The California Consumer Privacy Act of 2018 (CCPA) grants a consumer the right to direct a business not to sell personal information about the consumer to third parties.  The California Privacy Rights Act (CPRA) also gives consumers an “opt-out” right with respect to sharing of the consumer’s personal information.  Assembly Bill (AB) 335 would exempt from the right to opt out “vessel” information or ownership information retained or shared between a vessel dealer and its manufacturer, if the information is shared to effectuate or in anticipation of effectuating a vessel repair covered by a vessel warranty or a recall. 

In 2019, the Legislature passed, and the Governor signed into law, AB 1146, which established a virtually identical exemption from the CCPA for vehicle information.  AB 335 merely applies this same exemption to watercraft.  But between the passage of AB 1146 (exempting vehicle information from a consumer’s opt-out right) in 2019, and the introduction of AB 335 (exempting vessel information from a consumer’s opt-out right) in 2021, California voters passed Proposition 24, which expanded and clarified privacy rights and obligations under State law and renamed the CCPA as the CPRA.

WORK INSTRUCTION:
Reproduce the passage on the AB 335 vessel exemption word for word, starting with "In 2019, the" and going on through "as the CPRA.".

MATERIAL PROVIDED:
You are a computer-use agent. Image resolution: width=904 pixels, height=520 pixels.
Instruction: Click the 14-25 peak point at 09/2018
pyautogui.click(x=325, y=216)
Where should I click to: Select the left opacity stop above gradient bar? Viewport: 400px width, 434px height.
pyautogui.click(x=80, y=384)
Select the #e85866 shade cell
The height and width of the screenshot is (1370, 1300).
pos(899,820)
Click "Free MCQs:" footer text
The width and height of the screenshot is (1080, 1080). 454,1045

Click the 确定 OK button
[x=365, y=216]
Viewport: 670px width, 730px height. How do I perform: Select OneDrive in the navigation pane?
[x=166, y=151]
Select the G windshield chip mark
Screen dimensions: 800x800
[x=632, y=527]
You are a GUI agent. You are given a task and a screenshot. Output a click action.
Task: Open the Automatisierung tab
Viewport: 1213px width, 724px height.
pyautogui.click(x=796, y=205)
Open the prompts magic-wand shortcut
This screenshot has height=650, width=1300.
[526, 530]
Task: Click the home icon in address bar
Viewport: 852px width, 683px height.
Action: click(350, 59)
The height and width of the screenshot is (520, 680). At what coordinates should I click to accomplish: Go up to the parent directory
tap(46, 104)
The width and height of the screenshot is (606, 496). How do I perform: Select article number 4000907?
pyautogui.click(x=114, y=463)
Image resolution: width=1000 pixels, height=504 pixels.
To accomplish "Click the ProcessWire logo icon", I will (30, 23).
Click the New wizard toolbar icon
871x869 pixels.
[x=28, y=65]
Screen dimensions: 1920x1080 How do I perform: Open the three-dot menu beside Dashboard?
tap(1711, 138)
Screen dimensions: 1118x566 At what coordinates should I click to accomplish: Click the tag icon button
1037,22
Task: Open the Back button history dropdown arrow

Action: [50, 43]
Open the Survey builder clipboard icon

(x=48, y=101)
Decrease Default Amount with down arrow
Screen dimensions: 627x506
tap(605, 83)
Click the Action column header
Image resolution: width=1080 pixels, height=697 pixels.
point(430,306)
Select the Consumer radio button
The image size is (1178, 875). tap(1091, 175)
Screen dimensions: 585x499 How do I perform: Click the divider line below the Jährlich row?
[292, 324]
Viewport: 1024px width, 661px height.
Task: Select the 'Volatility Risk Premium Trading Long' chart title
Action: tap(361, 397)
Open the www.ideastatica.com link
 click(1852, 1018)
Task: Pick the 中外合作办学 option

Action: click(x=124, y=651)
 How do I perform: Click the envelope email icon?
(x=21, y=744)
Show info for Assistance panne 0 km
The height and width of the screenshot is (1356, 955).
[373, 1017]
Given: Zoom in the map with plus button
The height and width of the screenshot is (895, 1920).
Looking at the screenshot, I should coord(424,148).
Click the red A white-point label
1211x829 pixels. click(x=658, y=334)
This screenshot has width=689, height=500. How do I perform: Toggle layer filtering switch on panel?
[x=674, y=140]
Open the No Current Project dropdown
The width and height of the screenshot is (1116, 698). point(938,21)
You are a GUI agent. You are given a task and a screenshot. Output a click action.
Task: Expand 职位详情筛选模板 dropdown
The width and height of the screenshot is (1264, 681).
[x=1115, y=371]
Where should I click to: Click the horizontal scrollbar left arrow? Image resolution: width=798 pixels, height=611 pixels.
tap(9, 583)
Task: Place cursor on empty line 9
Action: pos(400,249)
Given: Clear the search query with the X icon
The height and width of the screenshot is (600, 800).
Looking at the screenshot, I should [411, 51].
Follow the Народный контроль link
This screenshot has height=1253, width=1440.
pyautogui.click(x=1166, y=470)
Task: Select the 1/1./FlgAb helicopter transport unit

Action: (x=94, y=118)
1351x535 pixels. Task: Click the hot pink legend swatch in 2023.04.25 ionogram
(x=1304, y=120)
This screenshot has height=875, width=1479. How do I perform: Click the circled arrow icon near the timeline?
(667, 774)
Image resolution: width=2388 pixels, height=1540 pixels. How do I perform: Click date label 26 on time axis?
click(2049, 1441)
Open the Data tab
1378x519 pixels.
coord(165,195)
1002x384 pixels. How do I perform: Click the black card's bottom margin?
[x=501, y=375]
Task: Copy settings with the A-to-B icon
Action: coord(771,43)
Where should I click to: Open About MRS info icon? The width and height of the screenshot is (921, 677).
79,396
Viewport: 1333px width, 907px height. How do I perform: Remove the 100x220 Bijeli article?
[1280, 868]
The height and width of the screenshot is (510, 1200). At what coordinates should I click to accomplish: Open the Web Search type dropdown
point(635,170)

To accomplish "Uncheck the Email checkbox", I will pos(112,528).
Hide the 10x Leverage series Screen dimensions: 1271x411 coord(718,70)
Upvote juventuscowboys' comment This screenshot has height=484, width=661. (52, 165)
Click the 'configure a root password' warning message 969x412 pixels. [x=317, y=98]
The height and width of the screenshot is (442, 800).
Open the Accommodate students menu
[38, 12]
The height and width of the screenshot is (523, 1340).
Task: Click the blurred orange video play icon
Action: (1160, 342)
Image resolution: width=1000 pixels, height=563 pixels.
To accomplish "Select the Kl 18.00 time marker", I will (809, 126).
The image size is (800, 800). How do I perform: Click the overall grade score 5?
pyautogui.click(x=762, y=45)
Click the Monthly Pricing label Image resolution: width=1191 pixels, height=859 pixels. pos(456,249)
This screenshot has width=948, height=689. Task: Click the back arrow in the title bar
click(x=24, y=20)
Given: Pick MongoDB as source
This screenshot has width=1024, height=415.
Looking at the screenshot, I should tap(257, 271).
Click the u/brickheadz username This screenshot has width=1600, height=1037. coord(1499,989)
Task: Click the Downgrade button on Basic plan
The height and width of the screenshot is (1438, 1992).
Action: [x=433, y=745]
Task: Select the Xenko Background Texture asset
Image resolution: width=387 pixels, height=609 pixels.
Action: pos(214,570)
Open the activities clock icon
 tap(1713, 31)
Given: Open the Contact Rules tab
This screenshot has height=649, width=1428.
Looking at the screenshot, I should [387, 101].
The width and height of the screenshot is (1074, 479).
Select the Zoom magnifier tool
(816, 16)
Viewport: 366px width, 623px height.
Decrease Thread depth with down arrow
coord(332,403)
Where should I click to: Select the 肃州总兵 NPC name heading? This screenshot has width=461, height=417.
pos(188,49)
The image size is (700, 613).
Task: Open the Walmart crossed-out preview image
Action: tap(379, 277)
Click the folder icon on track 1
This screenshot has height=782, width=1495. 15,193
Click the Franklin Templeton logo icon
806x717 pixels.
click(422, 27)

EXERCISE RESULT:
In 2019, the Legislature passed, and the Governor signed into law, AB 1146, which established a virtually identical exemption from the CCPA for vehicle information.  AB 335 merely applies this same exemption to watercraft.  But between the passage of AB 1146 (exempting vehicle information from a consumer’s opt-out right) in 2019, and the introduction of AB 335 (exempting vessel information from a consumer’s opt-out right) in 2021, California voters passed Proposition 24, which expanded and clarified privacy rights and obligations under State law and renamed the CCPA as the CPRA.